Goal of the exercise: Rewrite the rows starting with the line that contains "How do I perform: Hide" and going on through the line that contains "pos(1350,738)", replacing "Layers panel" with "Properties panel" and leaving everything else as it is.

Supplied material:
● ● ● ●

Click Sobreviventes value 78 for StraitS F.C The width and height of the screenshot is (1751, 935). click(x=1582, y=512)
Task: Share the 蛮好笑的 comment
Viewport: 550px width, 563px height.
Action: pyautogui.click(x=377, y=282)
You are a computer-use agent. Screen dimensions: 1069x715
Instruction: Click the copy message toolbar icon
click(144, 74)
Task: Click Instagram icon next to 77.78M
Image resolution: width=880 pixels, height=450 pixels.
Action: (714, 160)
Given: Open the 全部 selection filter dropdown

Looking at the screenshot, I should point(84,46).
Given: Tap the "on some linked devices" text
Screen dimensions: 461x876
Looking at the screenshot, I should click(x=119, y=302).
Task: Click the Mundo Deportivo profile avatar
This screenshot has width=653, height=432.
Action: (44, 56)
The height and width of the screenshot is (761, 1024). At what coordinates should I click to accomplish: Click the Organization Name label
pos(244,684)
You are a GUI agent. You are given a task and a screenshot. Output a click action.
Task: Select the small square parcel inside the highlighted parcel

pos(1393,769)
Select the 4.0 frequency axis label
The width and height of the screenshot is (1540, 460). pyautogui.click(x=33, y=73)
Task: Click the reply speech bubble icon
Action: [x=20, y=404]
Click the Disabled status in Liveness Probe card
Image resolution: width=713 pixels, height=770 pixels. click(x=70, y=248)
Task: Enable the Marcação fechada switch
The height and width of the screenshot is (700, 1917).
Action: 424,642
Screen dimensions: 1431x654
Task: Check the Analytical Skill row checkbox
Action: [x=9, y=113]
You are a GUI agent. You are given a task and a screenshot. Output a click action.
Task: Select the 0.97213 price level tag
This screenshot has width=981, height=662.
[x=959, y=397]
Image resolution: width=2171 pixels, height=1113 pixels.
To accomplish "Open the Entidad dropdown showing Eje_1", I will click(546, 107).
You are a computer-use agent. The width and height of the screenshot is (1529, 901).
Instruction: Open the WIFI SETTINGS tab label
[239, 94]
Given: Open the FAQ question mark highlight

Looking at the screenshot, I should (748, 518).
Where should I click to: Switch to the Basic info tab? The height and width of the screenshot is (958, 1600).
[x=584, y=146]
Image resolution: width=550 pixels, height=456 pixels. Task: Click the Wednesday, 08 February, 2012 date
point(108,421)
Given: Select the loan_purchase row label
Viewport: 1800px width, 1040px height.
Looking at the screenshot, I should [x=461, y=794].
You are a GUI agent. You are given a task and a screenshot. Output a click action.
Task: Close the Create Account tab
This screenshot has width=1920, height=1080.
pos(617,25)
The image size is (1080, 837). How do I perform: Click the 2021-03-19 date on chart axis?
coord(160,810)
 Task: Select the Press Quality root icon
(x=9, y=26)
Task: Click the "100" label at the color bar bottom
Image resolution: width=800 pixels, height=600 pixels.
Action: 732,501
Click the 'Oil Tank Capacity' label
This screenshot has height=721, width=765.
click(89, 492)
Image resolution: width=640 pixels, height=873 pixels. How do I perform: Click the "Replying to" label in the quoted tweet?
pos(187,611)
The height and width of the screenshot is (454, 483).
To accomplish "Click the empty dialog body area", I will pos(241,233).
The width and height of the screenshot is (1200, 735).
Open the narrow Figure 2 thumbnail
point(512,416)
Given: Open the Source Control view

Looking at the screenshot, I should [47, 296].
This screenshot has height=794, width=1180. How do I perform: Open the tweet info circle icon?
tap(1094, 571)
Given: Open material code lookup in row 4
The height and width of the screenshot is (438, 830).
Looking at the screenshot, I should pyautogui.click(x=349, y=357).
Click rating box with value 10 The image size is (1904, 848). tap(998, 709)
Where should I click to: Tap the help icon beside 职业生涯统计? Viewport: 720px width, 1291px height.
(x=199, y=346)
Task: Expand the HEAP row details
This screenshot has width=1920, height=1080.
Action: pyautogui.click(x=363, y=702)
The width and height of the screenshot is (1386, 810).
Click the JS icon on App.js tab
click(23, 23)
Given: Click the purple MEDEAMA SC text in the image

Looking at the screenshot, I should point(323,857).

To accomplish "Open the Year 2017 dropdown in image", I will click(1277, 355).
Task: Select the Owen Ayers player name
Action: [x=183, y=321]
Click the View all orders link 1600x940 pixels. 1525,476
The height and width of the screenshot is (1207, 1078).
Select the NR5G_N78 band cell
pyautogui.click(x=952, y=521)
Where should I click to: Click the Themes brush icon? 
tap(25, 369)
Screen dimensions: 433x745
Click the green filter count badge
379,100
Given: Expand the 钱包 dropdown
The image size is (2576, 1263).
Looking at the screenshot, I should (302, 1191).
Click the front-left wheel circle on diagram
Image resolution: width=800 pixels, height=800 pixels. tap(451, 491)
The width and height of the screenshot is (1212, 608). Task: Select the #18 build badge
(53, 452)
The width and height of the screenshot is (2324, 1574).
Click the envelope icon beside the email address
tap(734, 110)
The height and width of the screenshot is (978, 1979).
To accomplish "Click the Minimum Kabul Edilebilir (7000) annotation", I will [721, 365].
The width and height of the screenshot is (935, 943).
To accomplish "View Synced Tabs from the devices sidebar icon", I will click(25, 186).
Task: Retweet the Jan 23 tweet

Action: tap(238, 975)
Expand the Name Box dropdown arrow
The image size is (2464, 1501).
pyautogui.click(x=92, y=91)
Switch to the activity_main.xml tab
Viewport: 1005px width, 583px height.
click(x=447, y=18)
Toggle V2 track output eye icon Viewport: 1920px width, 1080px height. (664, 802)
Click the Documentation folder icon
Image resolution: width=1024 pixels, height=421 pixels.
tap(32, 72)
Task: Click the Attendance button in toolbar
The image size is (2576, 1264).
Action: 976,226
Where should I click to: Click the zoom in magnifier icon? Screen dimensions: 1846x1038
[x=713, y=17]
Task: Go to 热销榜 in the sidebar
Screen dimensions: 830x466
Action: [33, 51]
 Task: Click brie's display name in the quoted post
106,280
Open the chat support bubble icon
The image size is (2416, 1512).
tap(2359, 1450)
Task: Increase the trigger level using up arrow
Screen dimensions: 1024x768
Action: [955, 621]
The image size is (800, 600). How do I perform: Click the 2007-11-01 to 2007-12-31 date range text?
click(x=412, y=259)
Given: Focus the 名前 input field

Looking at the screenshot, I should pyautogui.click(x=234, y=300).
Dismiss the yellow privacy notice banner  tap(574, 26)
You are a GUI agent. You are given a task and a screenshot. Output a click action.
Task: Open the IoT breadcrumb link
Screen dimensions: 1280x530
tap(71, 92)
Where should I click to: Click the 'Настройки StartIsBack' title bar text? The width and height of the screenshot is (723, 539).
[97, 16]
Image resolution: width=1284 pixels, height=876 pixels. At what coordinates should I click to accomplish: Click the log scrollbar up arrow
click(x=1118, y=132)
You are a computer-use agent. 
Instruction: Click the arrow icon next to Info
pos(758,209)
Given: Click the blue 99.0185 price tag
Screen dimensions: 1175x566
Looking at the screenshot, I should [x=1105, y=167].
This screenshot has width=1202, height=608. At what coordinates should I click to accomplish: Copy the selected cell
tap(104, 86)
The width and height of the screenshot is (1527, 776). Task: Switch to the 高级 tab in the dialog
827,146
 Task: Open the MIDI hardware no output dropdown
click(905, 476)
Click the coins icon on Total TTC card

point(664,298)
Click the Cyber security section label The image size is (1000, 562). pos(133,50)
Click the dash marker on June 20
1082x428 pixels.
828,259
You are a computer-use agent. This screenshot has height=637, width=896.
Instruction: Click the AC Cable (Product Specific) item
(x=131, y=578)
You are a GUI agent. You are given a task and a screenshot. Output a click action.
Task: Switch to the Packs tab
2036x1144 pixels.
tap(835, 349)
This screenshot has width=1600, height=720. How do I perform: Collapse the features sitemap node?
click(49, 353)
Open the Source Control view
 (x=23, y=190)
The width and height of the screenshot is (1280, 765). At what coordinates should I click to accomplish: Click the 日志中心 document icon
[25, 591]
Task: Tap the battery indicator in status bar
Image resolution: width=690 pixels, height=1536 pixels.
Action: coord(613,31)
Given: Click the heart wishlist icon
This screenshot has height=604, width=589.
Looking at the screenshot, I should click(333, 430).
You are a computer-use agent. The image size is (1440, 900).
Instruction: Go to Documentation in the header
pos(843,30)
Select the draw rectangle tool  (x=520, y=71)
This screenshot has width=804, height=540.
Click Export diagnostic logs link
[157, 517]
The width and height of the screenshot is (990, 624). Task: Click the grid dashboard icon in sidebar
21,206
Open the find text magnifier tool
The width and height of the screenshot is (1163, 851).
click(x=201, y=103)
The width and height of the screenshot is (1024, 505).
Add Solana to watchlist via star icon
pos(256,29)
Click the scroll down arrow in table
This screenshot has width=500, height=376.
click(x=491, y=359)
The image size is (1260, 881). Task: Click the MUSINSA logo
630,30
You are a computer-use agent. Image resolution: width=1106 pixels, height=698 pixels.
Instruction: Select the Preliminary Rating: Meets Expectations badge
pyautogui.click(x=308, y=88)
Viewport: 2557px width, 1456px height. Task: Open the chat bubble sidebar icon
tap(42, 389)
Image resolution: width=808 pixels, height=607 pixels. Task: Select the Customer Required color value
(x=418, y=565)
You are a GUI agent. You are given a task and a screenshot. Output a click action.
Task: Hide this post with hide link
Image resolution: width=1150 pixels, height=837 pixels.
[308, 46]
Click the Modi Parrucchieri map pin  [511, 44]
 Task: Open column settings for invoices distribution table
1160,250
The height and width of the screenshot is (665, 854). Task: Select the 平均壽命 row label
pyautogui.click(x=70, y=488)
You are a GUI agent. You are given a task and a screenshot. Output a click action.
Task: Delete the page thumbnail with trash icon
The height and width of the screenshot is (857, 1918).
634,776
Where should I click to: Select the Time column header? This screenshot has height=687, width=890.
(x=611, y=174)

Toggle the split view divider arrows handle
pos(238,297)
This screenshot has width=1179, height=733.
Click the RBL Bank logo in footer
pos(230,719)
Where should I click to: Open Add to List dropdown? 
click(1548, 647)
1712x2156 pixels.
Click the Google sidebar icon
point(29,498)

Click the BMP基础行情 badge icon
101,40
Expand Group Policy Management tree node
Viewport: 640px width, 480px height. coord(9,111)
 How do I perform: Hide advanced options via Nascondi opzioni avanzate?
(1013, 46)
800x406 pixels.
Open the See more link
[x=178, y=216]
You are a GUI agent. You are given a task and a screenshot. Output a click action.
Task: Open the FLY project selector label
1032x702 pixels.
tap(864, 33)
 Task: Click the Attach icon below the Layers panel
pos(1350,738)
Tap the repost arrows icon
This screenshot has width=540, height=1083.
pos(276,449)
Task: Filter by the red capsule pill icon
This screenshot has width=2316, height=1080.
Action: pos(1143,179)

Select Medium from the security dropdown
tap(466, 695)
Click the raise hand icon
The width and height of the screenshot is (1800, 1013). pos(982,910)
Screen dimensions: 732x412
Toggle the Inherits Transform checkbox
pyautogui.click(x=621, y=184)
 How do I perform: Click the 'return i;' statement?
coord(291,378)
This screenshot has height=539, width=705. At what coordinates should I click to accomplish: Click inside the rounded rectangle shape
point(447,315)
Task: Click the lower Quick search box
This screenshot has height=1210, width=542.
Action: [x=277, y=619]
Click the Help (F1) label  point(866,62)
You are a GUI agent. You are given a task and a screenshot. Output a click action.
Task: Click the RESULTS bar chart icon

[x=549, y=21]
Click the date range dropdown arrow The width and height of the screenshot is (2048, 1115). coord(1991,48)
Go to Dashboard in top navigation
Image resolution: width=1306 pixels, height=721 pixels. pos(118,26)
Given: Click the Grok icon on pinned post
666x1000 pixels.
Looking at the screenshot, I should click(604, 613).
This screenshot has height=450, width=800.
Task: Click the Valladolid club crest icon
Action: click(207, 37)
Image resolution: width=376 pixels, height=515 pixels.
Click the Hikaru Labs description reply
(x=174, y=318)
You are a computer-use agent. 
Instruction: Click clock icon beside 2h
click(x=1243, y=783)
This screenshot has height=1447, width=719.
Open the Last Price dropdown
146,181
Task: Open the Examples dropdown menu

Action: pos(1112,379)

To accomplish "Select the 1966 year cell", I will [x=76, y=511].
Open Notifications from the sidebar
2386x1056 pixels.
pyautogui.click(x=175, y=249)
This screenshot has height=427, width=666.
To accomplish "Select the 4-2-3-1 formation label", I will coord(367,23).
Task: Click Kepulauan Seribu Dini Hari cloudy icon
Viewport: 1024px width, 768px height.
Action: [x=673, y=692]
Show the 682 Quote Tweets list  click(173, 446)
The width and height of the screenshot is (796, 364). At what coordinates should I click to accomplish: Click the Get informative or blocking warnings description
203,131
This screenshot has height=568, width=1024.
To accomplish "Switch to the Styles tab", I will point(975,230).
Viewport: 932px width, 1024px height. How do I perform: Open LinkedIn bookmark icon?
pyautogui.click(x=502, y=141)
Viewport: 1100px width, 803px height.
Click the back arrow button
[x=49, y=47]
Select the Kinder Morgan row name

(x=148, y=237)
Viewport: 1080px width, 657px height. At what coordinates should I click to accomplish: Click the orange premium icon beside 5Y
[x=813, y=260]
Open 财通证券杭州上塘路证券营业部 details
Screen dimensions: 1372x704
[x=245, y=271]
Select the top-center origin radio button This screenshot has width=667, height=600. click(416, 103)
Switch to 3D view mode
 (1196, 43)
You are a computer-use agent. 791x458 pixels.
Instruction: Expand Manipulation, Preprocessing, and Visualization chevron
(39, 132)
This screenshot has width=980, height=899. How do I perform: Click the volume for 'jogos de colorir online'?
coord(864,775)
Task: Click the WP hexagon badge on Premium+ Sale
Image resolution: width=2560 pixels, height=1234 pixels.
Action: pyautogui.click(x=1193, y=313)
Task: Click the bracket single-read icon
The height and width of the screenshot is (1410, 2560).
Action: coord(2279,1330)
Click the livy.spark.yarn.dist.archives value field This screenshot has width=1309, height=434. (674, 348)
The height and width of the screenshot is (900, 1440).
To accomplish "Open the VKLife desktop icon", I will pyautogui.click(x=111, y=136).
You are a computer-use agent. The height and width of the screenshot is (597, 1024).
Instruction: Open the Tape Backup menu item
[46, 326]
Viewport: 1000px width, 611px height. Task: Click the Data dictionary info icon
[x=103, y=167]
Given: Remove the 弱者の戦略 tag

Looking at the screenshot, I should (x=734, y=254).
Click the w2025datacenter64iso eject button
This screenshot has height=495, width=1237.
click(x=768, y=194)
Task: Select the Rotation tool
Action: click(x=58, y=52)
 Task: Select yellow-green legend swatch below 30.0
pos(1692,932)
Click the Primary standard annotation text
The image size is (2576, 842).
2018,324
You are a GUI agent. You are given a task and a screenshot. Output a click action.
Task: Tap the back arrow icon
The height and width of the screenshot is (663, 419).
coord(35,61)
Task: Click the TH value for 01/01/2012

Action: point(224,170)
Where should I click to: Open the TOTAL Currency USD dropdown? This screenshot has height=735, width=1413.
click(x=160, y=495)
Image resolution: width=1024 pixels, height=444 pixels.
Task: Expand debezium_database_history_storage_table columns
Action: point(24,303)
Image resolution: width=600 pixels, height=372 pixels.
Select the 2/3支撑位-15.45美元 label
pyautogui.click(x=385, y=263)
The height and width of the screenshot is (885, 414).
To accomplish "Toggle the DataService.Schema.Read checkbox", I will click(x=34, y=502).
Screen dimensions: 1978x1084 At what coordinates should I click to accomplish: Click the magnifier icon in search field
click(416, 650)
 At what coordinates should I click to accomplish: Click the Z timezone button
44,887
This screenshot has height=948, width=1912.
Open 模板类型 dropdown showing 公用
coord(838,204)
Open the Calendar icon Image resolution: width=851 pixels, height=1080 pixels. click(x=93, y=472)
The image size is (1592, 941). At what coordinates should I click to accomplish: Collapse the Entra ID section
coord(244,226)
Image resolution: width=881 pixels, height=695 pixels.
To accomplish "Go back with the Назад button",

● ● ● ●

Finished exercise:
 How do I perform: Hide advanced options via Nascondi opzioni avanzate?
(1013, 46)
800x406 pixels.
Open the See more link
[x=178, y=216]
You are a GUI agent. You are given a task and a screenshot. Output a click action.
Task: Open the FLY project selector label
1032x702 pixels.
tap(864, 33)
 Task: Click the Attach icon below the Properties panel
pos(1350,738)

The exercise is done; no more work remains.